Manuel Vicent ha hecho del viaje una de las bellas artes. Sus novelas (Contraparaíso, Tranvía a la Malvarrosa, Son de mar) son relatos en los que la ficción se construye viajando y, en su tarea como escritor de periódicos, incluso en sus columnas, el viaje cumple un papel fundamental. Este periódico (El País, de Madrid) es el escenario de muchos viajes suyos, de los que ahora aparece una selección en Viajes, fábulas y otras travesías (Alfaguara).
–Usted siempre va con una maleta mínima.
–El espacio es infinito y esto significa que puede ser inmenso o mínimo; todo el universo cabe en una maleta pequeña si el espacio lo conviertes en una cosa mental, o sea, en una obra de arte.
–¿Y qué cabe en esa maleta mínima con la que hace los viajes?
–Caben seis camisas, seis calzoncillos, seis calcetines, los instrumentos de afeitarse, una chaqueta y tres pantalones, todo bien ordenado y bien doblado. Y cabe un block pequeño y un bolígrafo. Para los viajes muy largos, en los que tenga que atravesar el trópico, añado un sombrero de paja. Más que nada para que no se me escapen las ideas. El templo está hecho no para congregar a los fieles, sino para que los fieles no escapen de la asamblea. Más que para protegerse el sombrero es para que las ideas no se diluyan en el espacio.
–¿Y no lleva libros?
–No, libros no llevo. Para mí el libro es el paisaje y, sobre todo, la gente, los rostros de la gente. Llevarte un libro de casa es como ir a un buen restaurante y llevarte el bocadillo. Cuando voy a un lugar sólo me interesa el libro que la gente lleva escrito en su rostro.
–¿Con qué libro se ha hecho por ahí?
–En mi último viaje, por Sicilia, estuve en Siracusa; en la plaza principal hay un templo derruido de Apolo. Ese templo está guardado por una barandilla de hierro; junto a esa barandilla se reúne la gente mayor a charlar, se forman grupos y se debaten los problemas domésticos, mínimos, que se expresan en las facciones del rostro. Para mí esos gestos de esa gente normal, corriente, subalterna y tributable me parecen muchísimo más interesantes que toda la historia de Apolo. Después estuve en Stromboli viendo cómo el volcán vomita fuego. Bien, ese fenómeno de la naturaleza, si no está mancillada por el turismo, también lo veo como una manifestación muy pura que me atrae mucho.

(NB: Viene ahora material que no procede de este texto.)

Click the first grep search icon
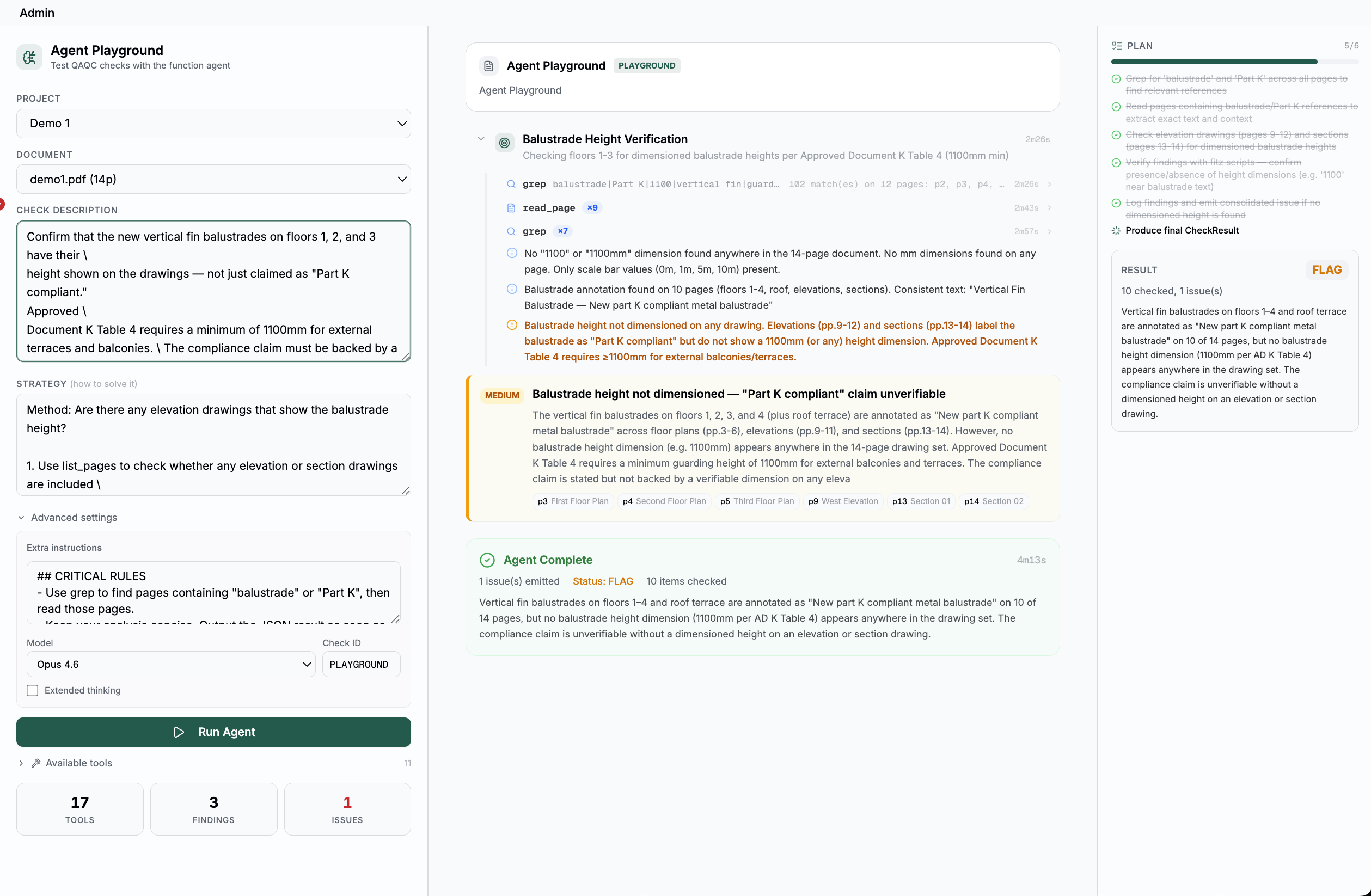Screen dimensions: 1371x896 point(510,185)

–¿Y el viaje qué es para usted?
–Dar la vuelta alrededor de uno mismo. O, a lo sumo, alrededor de la cama.
–Su libro comprende 11 países y 18 ciudades.
–La primera parte son unos viajes que hice al corazón de Europa cuando España iba a entrar en el Mercado Común en los años ochenta. Viajé por toda Europa para conocer de primera mano todo lo que se nos venía encima. Como el tiempo ha pasado y los años distorsionan los hechos, las emociones y las sensaciones, ese tiempo ha convertido aquella literatura de viajes en literatura que se puede leer como fábula o ficción. La segunda parte son ciudades que en principio yo elegí porque me sonaban muy bien al oído; eran sonidos evanescentes que me recordaban lecturas de la niñez, y todo mi interés consistía en ir a esa ciudad determinada para ver si coincidía mi memoria con la realidad.
–¿Y coincidía?
–Nunca me llevé ninguna sorpresa, y tengo la sensación de que lo que uno sueña es de lo que vive, y los sueños siempre acaban por moldear la realidad que deseas.
–La última parte del libro lo lleva a Siracusa...
–Descubrí que en el hotel donde me hospedaba, por el que habían pasado Gide, Maupassant, Renan y todos los viajeros ingleses de principios de siglo... está edificado sobre una latomía, unas minas de piedra caliza que habían servido para levantar todos los dioses, templos, murallas, teatros y anfiteatros. El vaciado real de toda la mitología. Lo que existe de verdad es el vacío. En una de esas latomías, debajo de donde yo dormía, estuvo preso Platón, y ahí concibió el mito de la caverna.
–Un libro nuevo a las mesas de novedades. Dice usted que ahí las novedades se apuñalan.
–Por eso el mío nunca va o está poco tiempo. Ve el panorama y se larga.